YOUR ASSIGNMENT: For this exercise, output exactly and only the lines running from the one with "Where should I click to: Open" through the final line of the data below, without pictures.

INPUT:
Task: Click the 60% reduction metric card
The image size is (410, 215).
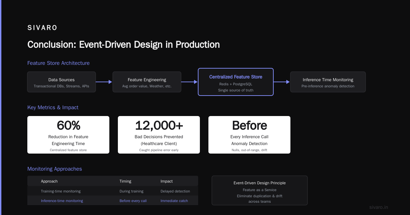Action: tap(68, 135)
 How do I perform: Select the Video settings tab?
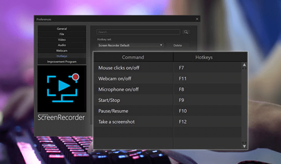[x=62, y=40]
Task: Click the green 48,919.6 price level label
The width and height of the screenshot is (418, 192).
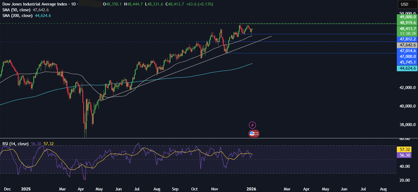Action: click(407, 23)
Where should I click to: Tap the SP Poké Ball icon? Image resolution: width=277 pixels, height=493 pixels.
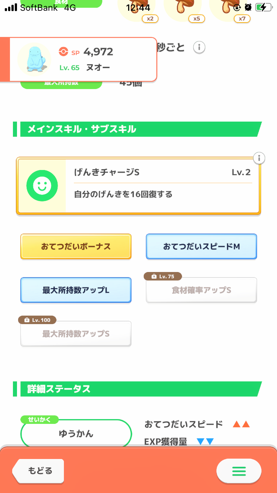(x=64, y=52)
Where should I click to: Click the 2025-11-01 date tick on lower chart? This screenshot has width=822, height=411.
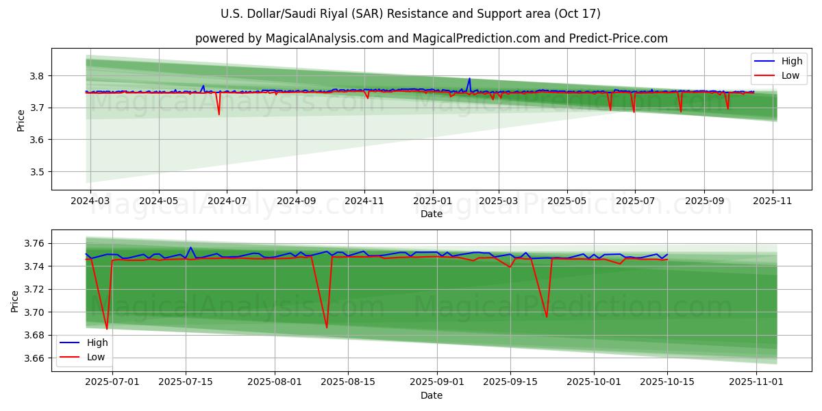click(756, 382)
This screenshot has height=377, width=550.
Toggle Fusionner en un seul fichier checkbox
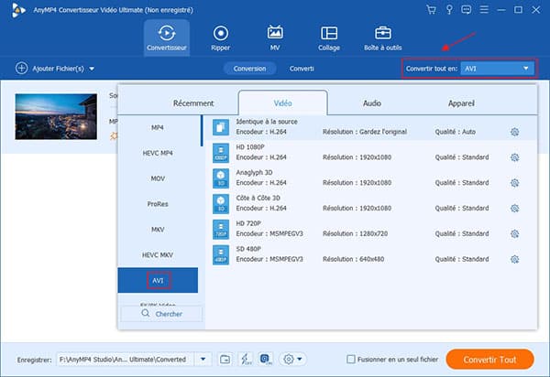pos(352,359)
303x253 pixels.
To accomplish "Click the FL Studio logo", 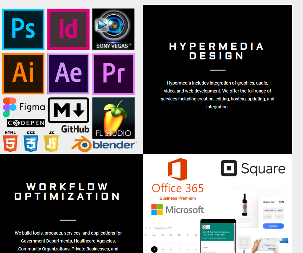I will (x=113, y=118).
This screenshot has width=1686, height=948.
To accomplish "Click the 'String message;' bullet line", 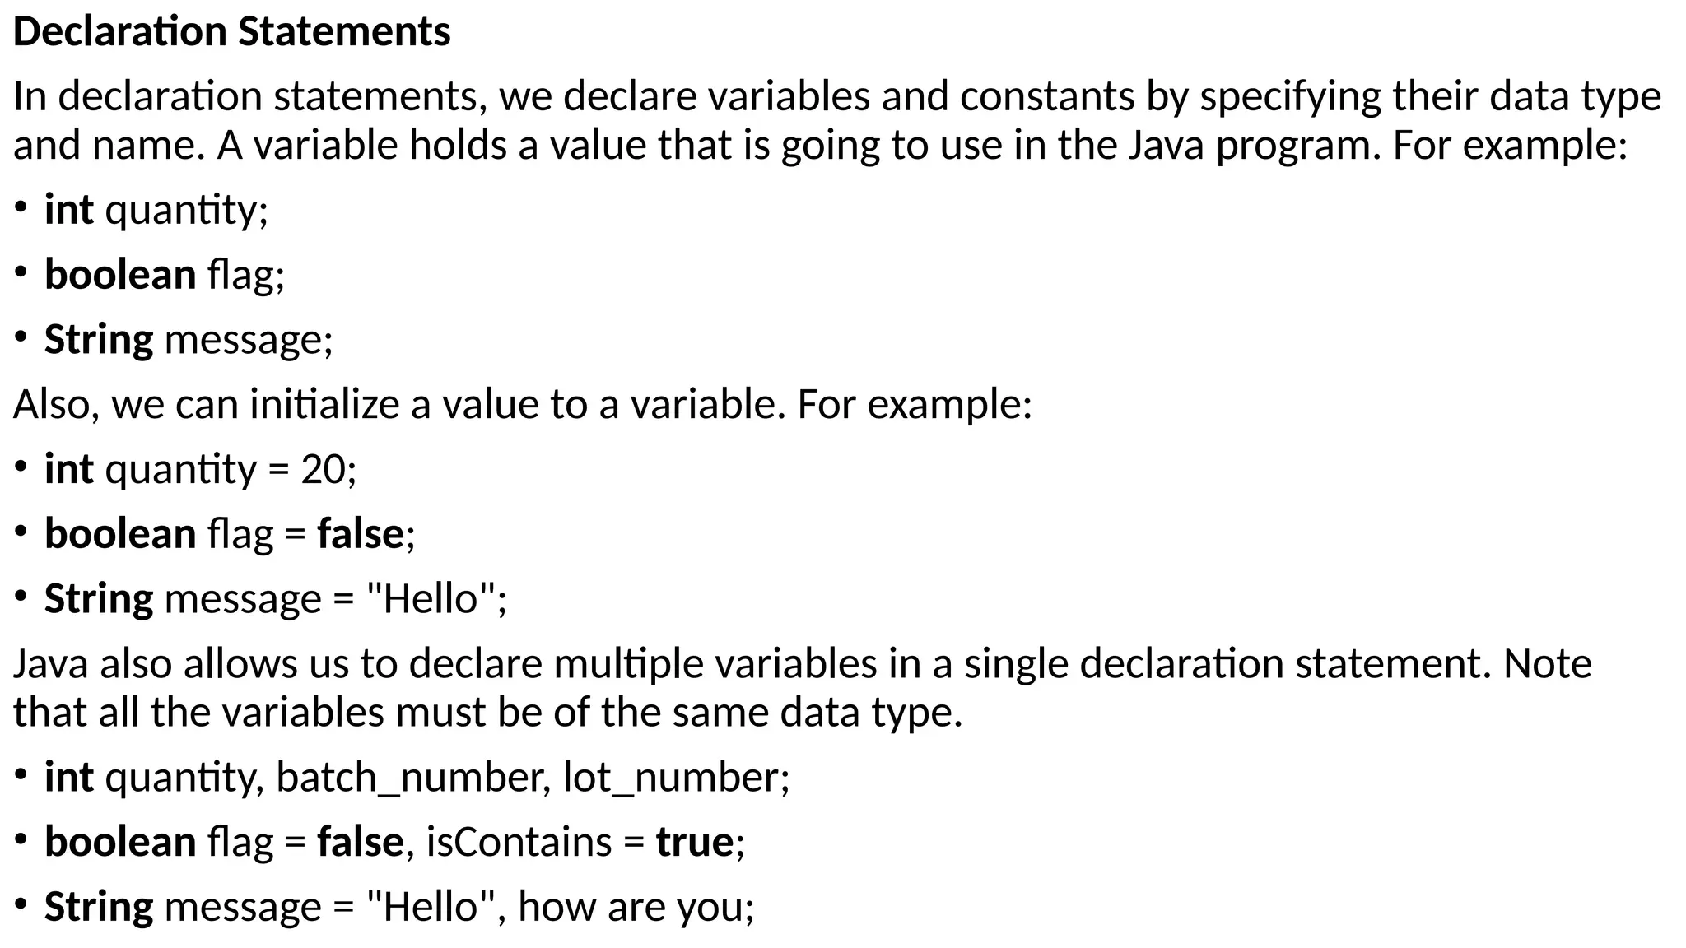I will coord(189,339).
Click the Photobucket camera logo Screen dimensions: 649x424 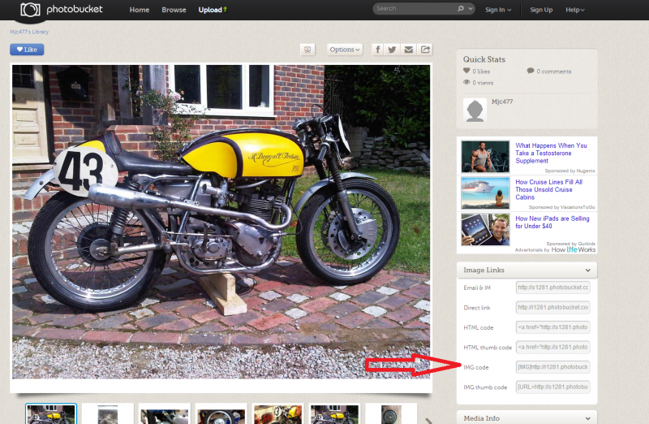coord(30,10)
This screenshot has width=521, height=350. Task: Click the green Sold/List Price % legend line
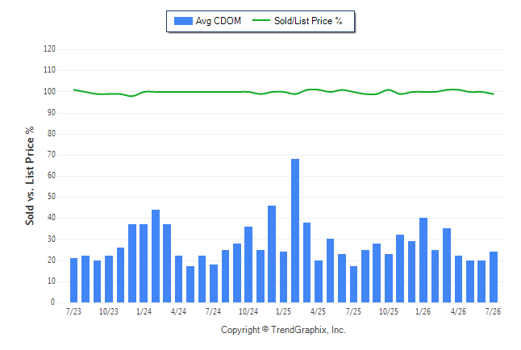tap(261, 20)

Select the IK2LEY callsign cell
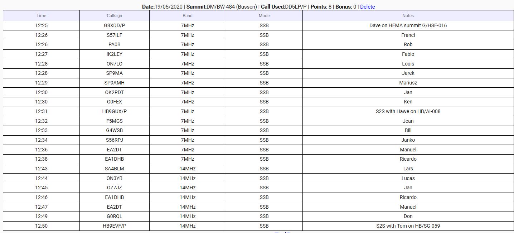tap(114, 54)
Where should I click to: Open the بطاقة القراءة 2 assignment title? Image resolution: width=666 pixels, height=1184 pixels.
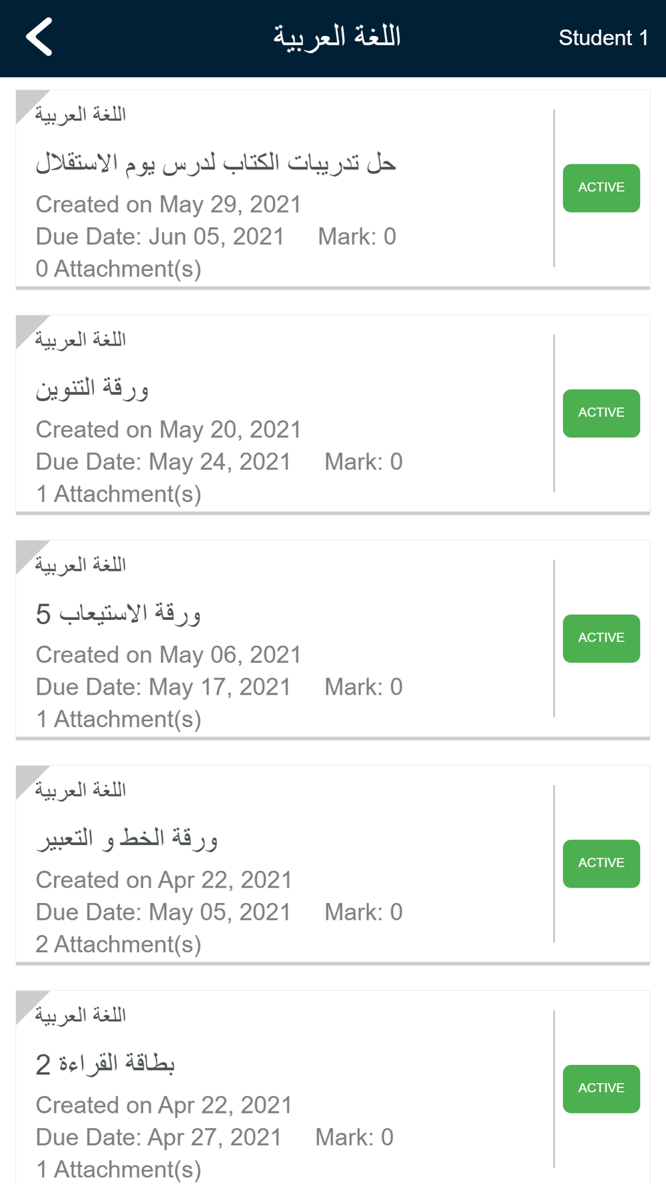[x=105, y=1063]
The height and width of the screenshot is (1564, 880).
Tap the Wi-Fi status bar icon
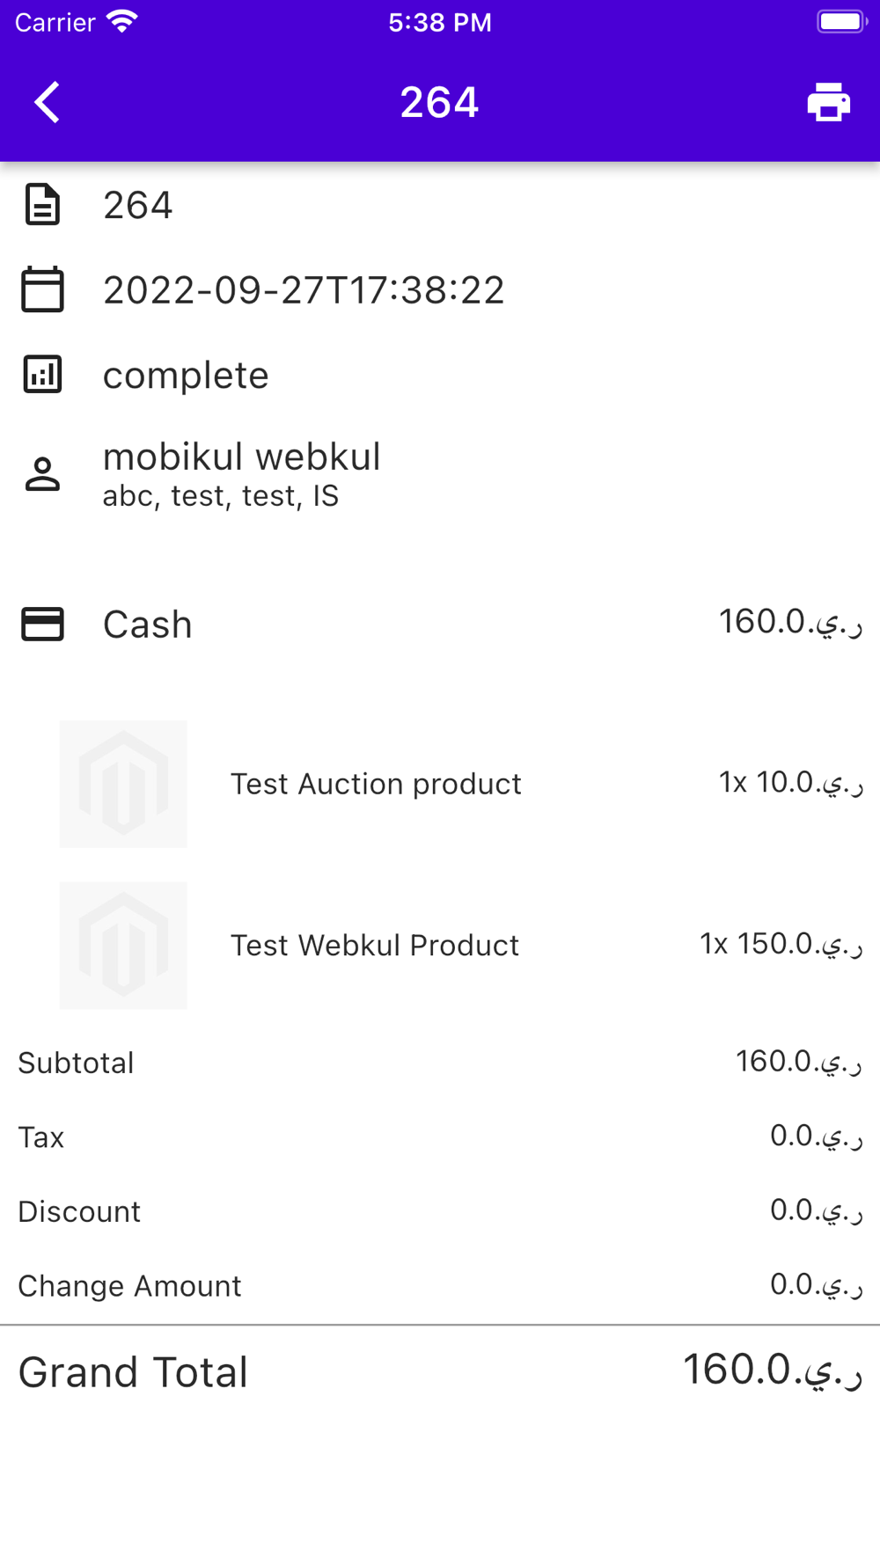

SOLUTION TO THIS EXERCISE:
Where should I click to: Open the بطاقة القراءة 2 assignment title? Image resolution: width=666 pixels, height=1184 pixels.
[x=105, y=1063]
The height and width of the screenshot is (1564, 880).
Tap the Wi-Fi status bar icon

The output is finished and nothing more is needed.